───── GIVEN INFORMATION ─────

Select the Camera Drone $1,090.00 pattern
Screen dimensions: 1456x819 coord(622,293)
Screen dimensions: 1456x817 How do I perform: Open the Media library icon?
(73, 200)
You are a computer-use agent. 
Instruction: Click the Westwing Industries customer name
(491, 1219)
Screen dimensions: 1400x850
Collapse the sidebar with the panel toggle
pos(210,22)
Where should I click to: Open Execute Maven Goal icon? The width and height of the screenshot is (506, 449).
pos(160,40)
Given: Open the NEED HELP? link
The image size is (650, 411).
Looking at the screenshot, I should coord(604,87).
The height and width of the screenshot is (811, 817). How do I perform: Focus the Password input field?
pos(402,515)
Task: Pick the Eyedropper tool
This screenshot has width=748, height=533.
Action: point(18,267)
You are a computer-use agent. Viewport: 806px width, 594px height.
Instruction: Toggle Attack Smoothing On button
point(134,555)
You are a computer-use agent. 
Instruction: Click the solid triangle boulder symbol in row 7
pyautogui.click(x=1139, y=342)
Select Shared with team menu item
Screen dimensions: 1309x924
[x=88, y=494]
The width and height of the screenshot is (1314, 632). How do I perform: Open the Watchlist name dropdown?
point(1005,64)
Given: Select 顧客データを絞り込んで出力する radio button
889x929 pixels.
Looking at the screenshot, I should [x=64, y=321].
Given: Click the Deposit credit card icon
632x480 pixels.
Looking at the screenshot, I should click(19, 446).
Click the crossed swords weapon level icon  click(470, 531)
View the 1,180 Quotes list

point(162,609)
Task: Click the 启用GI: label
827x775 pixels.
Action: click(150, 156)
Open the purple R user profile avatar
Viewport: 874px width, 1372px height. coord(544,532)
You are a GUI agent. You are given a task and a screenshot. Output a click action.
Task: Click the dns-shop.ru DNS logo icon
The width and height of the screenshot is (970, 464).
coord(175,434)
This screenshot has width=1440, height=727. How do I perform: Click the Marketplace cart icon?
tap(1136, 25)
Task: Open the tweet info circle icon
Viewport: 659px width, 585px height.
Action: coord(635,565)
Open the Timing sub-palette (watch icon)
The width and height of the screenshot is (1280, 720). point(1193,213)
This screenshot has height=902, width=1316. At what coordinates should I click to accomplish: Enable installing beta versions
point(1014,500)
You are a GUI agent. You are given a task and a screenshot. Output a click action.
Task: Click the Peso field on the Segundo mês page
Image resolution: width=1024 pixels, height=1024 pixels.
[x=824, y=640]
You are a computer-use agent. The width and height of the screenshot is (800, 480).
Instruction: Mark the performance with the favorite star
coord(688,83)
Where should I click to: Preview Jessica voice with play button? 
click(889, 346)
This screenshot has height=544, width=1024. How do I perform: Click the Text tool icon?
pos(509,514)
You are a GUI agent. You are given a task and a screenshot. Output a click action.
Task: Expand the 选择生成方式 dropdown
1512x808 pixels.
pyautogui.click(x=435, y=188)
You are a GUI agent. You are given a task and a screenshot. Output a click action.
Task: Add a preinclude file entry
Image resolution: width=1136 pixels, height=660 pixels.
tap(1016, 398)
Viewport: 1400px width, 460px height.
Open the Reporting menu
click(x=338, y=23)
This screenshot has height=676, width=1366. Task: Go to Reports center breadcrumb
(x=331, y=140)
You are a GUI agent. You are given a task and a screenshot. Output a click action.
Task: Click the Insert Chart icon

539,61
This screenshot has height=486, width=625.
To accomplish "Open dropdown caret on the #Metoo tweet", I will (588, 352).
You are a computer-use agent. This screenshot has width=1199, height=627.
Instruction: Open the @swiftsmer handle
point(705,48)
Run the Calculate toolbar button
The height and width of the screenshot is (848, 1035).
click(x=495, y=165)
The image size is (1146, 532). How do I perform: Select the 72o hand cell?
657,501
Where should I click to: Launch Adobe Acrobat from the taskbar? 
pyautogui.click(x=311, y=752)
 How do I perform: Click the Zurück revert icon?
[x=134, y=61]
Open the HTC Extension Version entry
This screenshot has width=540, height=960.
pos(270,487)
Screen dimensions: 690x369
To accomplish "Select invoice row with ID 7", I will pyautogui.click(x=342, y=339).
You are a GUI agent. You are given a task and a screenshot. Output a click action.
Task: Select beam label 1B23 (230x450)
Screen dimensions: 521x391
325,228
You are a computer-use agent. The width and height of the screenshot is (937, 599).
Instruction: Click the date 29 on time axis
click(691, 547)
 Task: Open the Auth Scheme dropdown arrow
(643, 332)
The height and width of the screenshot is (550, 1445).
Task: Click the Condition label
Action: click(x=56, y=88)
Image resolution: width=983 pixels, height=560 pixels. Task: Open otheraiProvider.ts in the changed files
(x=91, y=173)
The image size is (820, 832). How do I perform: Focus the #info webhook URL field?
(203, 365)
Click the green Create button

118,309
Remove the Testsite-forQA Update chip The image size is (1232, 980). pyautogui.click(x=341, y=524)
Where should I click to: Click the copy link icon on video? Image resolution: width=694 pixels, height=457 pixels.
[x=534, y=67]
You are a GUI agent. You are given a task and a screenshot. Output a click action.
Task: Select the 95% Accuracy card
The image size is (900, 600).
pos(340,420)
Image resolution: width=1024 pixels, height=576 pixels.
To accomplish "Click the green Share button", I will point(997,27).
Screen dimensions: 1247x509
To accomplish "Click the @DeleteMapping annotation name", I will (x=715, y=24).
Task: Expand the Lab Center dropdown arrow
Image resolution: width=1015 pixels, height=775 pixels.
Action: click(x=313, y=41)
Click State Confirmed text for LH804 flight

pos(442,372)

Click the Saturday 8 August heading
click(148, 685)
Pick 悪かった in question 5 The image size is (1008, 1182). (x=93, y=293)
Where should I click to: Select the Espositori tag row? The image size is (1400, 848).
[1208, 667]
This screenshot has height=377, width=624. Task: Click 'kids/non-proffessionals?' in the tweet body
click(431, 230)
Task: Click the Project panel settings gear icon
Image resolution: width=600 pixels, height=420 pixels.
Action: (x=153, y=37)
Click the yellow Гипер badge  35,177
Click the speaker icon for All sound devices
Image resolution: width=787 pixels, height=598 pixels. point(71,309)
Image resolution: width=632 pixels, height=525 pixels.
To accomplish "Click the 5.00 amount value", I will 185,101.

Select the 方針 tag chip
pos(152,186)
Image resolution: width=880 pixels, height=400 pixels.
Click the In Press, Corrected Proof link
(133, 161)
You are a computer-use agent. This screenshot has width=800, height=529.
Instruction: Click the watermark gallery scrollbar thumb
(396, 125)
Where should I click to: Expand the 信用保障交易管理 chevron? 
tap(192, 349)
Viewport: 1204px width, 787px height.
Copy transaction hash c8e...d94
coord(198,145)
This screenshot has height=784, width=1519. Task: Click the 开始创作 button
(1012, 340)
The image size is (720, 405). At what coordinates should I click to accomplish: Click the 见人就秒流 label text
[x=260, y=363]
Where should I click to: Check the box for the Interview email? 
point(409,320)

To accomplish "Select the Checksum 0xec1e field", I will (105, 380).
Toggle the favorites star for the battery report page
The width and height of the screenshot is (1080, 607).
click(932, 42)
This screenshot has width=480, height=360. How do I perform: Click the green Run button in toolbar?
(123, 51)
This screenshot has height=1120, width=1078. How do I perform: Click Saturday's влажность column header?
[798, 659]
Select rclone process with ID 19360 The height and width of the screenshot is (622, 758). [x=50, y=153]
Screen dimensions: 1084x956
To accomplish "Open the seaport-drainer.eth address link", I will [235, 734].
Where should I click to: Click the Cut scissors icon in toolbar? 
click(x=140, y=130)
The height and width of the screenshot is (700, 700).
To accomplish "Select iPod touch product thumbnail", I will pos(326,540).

─────

Retype the whole listing without changing anything.

Select the Camera Drone $1,090.00 pattern
Screen dimensions: 1456x819 coord(622,293)
Screen dimensions: 1456x817 How do I perform: Open the Media library icon?
(73, 200)
You are a computer-use agent. 
Instruction: Click the Westwing Industries customer name
(491, 1219)
Screen dimensions: 1400x850
Collapse the sidebar with the panel toggle
pos(210,22)
Where should I click to: Open Execute Maven Goal icon? The width and height of the screenshot is (506, 449).
pos(160,40)
Given: Open the NEED HELP? link
The image size is (650, 411).
Looking at the screenshot, I should coord(604,87).
The height and width of the screenshot is (811, 817). How do I perform: Focus the Password input field?
pos(402,515)
Task: Pick the Eyedropper tool
This screenshot has width=748, height=533.
Action: point(18,267)
You are a computer-use agent. Viewport: 806px width, 594px height.
Instruction: Toggle Attack Smoothing On button
point(134,555)
You are a computer-use agent. 
Instruction: Click the solid triangle boulder symbol in row 7
pyautogui.click(x=1139, y=342)
Select Shared with team menu item
Screen dimensions: 1309x924
[x=88, y=494]
The width and height of the screenshot is (1314, 632). How do I perform: Open the Watchlist name dropdown?
point(1005,64)
Given: Select 顧客データを絞り込んで出力する radio button
889x929 pixels.
Looking at the screenshot, I should [x=64, y=321].
Given: Click the Deposit credit card icon
632x480 pixels.
Looking at the screenshot, I should click(19, 446).
Click the crossed swords weapon level icon  click(470, 531)
View the 1,180 Quotes list

point(162,609)
Task: Click the 启用GI: label
827x775 pixels.
Action: click(150, 156)
Open the purple R user profile avatar
Viewport: 874px width, 1372px height. coord(544,532)
You are a GUI agent. You are given a task and a screenshot. Output a click action.
Task: Click the dns-shop.ru DNS logo icon
The width and height of the screenshot is (970, 464).
coord(175,434)
This screenshot has width=1440, height=727. How do I perform: Click the Marketplace cart icon?
tap(1136, 25)
Task: Open the tweet info circle icon
Viewport: 659px width, 585px height.
Action: coord(635,565)
Open the Timing sub-palette (watch icon)
The width and height of the screenshot is (1280, 720). point(1193,213)
This screenshot has height=902, width=1316. At what coordinates should I click to accomplish: Enable installing beta versions
point(1014,500)
You are a GUI agent. You are given a task and a screenshot. Output a click action.
Task: Click the Peso field on the Segundo mês page
Image resolution: width=1024 pixels, height=1024 pixels.
[x=824, y=640]
You are a computer-use agent. The width and height of the screenshot is (800, 480).
Instruction: Mark the performance with the favorite star
coord(688,83)
Where should I click to: Preview Jessica voice with play button? 
click(889, 346)
This screenshot has height=544, width=1024. How do I perform: Click the Text tool icon?
pos(509,514)
You are a GUI agent. You are given a task and a screenshot. Output a click action.
Task: Expand the 选择生成方式 dropdown
1512x808 pixels.
pyautogui.click(x=435, y=188)
You are a GUI agent. You are given a task and a screenshot. Output a click action.
Task: Add a preinclude file entry
Image resolution: width=1136 pixels, height=660 pixels.
tap(1016, 398)
Viewport: 1400px width, 460px height.
Open the Reporting menu
click(x=338, y=23)
This screenshot has height=676, width=1366. Task: Go to Reports center breadcrumb
(x=331, y=140)
You are a GUI agent. You are given a task and a screenshot. Output a click action.
Task: Click the Insert Chart icon

539,61
This screenshot has height=486, width=625.
To accomplish "Open dropdown caret on the #Metoo tweet", I will (588, 352).
You are a computer-use agent. This screenshot has width=1199, height=627.
Instruction: Open the @swiftsmer handle
point(705,48)
Run the Calculate toolbar button
The height and width of the screenshot is (848, 1035).
click(x=495, y=165)
The image size is (1146, 532). How do I perform: Select the 72o hand cell?
657,501
Where should I click to: Launch Adobe Acrobat from the taskbar? 
pyautogui.click(x=311, y=752)
 How do I perform: Click the Zurück revert icon?
[x=134, y=61]
Open the HTC Extension Version entry
This screenshot has width=540, height=960.
pos(270,487)
Screen dimensions: 690x369
To accomplish "Select invoice row with ID 7", I will pyautogui.click(x=342, y=339).
You are a GUI agent. You are given a task and a screenshot. Output a click action.
Task: Select beam label 1B23 (230x450)
Screen dimensions: 521x391
325,228
You are a computer-use agent. The width and height of the screenshot is (937, 599).
Instruction: Click the date 29 on time axis
click(691, 547)
 Task: Open the Auth Scheme dropdown arrow
(643, 332)
The height and width of the screenshot is (550, 1445).
Task: Click the Condition label
Action: click(x=56, y=88)
Image resolution: width=983 pixels, height=560 pixels. Task: Open otheraiProvider.ts in the changed files
(x=91, y=173)
The image size is (820, 832). How do I perform: Focus the #info webhook URL field?
(203, 365)
Click the green Create button

118,309
Remove the Testsite-forQA Update chip The image size is (1232, 980). pyautogui.click(x=341, y=524)
Where should I click to: Click the copy link icon on video? Image resolution: width=694 pixels, height=457 pixels.
[x=534, y=67]
You are a GUI agent. You are given a task and a screenshot. Output a click action.
Task: Select the 95% Accuracy card
The image size is (900, 600).
pos(340,420)
Image resolution: width=1024 pixels, height=576 pixels.
To accomplish "Click the green Share button", I will point(997,27).
Screen dimensions: 1247x509
To accomplish "Click the @DeleteMapping annotation name", I will (x=715, y=24).
Task: Expand the Lab Center dropdown arrow
Image resolution: width=1015 pixels, height=775 pixels.
Action: click(x=313, y=41)
Click State Confirmed text for LH804 flight

pos(442,372)

Click the Saturday 8 August heading
click(148, 685)
Pick 悪かった in question 5 The image size is (1008, 1182). (x=93, y=293)
Where should I click to: Select the Espositori tag row? The image size is (1400, 848).
[1208, 667]
This screenshot has height=377, width=624. Task: Click 'kids/non-proffessionals?' in the tweet body
click(431, 230)
Task: Click the Project panel settings gear icon
Image resolution: width=600 pixels, height=420 pixels.
Action: (x=153, y=37)
Click the yellow Гипер badge  35,177
Click the speaker icon for All sound devices
Image resolution: width=787 pixels, height=598 pixels. point(71,309)
Image resolution: width=632 pixels, height=525 pixels.
To accomplish "Click the 5.00 amount value", I will 185,101.

Select the 方針 tag chip
pos(152,186)
Image resolution: width=880 pixels, height=400 pixels.
Click the In Press, Corrected Proof link
(133, 161)
You are a computer-use agent. This screenshot has width=800, height=529.
Instruction: Click the watermark gallery scrollbar thumb
(396, 125)
Where should I click to: Expand the 信用保障交易管理 chevron? 
tap(192, 349)
Viewport: 1204px width, 787px height.
Copy transaction hash c8e...d94
coord(198,145)
This screenshot has height=784, width=1519. Task: Click the 开始创作 button
(1012, 340)
The image size is (720, 405). At what coordinates should I click to accomplish: Click the 见人就秒流 label text
[x=260, y=363]
Where should I click to: Check the box for the Interview email? 
point(409,320)

To accomplish "Select the Checksum 0xec1e field", I will (105, 380).
Toggle the favorites star for the battery report page
The width and height of the screenshot is (1080, 607).
click(932, 42)
This screenshot has width=480, height=360. How do I perform: Click the green Run button in toolbar?
(123, 51)
This screenshot has height=1120, width=1078. How do I perform: Click Saturday's влажность column header?
[798, 659]
Select rclone process with ID 19360 The height and width of the screenshot is (622, 758). [x=50, y=153]
Screen dimensions: 1084x956
To accomplish "Open the seaport-drainer.eth address link", I will [235, 734].
Where should I click to: Click the Cut scissors icon in toolbar? 
click(x=140, y=130)
The height and width of the screenshot is (700, 700).
To accomplish "Select iPod touch product thumbnail", I will pos(326,540).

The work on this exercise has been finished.